Die Vernachlässigung dieser wichtigen Christenpflicht hat man dadurch zu entschuldigen gesucht, daß man den zweiten Teil des Auftrags Jesu als nur seinen unmittelbaren Jüngern geltend hinstellte. Manche haben sogar behauptet, niemand sei je imstande gewesen, in der Weise zu heilen, wie Jesus heilte, und wenn man jemand anders diese Macht zuschreibe, so müsse das als ein Irrtum, ja geradezu als ein Frevel bezeichnet werden. Nun ist aber erstens in diesem wie in andern ähnlichen Aufträgen keine beschränkende Bestimmung zu finden, und zweitens ist es eine unbestreitbare Tatsache, daß andre durch geistige Mittel die Kranken geheilt haben. Nicht nur ist dies in den ersten drei Jahrhunderten der christlichen Zeitrechnung geschehen, sondern auch in unsern Tagen, durch Hunderte von Mrs. Eddys Schülern und in Tausenden von Fällen. Wenn behauptet wird, das christliche Heilen sei nur für die apostolische Zeit bestimmt gewesen, könnte man dann nicht fragen, mit welchem Recht irgend jemand außer den Aposteln sich dem Predigtamt widme? Der zweifache Auftrag Jesu war an dieselben Menschen gerichtet und in einem Satz enthalten. Und doch erklären gerade die, die sich für berufen halten, das Evangelium zu predigen, in unsern Tagen habe niemand die Macht und das Recht, die Kranken ohne materielle Mittel zu heilen.

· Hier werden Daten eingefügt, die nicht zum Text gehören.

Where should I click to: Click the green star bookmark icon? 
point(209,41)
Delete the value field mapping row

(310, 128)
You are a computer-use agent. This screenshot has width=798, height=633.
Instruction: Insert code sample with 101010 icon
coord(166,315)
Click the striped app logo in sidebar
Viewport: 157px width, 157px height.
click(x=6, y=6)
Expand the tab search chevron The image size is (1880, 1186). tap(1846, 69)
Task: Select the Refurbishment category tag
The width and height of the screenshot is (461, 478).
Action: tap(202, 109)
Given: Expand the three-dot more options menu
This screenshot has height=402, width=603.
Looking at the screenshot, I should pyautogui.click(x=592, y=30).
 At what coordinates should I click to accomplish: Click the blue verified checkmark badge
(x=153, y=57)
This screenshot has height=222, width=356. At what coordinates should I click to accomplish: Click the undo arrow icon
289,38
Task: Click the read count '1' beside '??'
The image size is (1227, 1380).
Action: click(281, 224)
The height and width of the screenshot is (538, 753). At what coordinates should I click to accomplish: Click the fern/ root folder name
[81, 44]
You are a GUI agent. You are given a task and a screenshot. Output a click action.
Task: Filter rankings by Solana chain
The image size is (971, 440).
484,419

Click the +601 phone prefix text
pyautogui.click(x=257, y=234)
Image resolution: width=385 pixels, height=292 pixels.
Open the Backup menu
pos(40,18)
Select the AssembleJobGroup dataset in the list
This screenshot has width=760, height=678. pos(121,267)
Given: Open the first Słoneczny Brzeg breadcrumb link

Es ist offenbar, daß Jesus die Erfüllung dieses Auftrags als eine Christenpflicht ansah; daß er beide Teile desselben für gleich wichtig hielt und sie beide befolgt sehen wollte. Er selber ging darin mit gutem Beispiel voran. Keiner, der sich in ehrlicher Absicht an ihn wandte, wurde abgewiesen. Während er umherging und predigte, erfüllte er zugleich den zweiten Teil seiner Mission, indem er zahllose Menschen von ihren Krankheiten und Gebrechen heilte. Er half den Hohen wie den Niedrigen, den Reichen wie den Armen. So erhaben er auch war, so viel er auch als König, als Meister und Erretter angesehen wurde: nie hielt er sich für zu gut, den Armen und Bedürftigen zu dienen. Dies sollte uns allen eine Lehre sein. Wenn es Menschen gibt, die an die Macht des christlichen Heilens glauben und sie auszuüben gelernt haben, so daß sie in unsrer Zeit die Werke des Meisters tun könnten, die aber denken, wegen ihrer hohen Stellung sei es unter ihrer Würde, das Heilungswerk zu betreiben, es sei denn in ihrem eignen Kreise, so müssen sie einsehen lernen, daß es keine ehrenvollere Arbeit gibt, als das Heilen der Kranken durch geistige Mittel.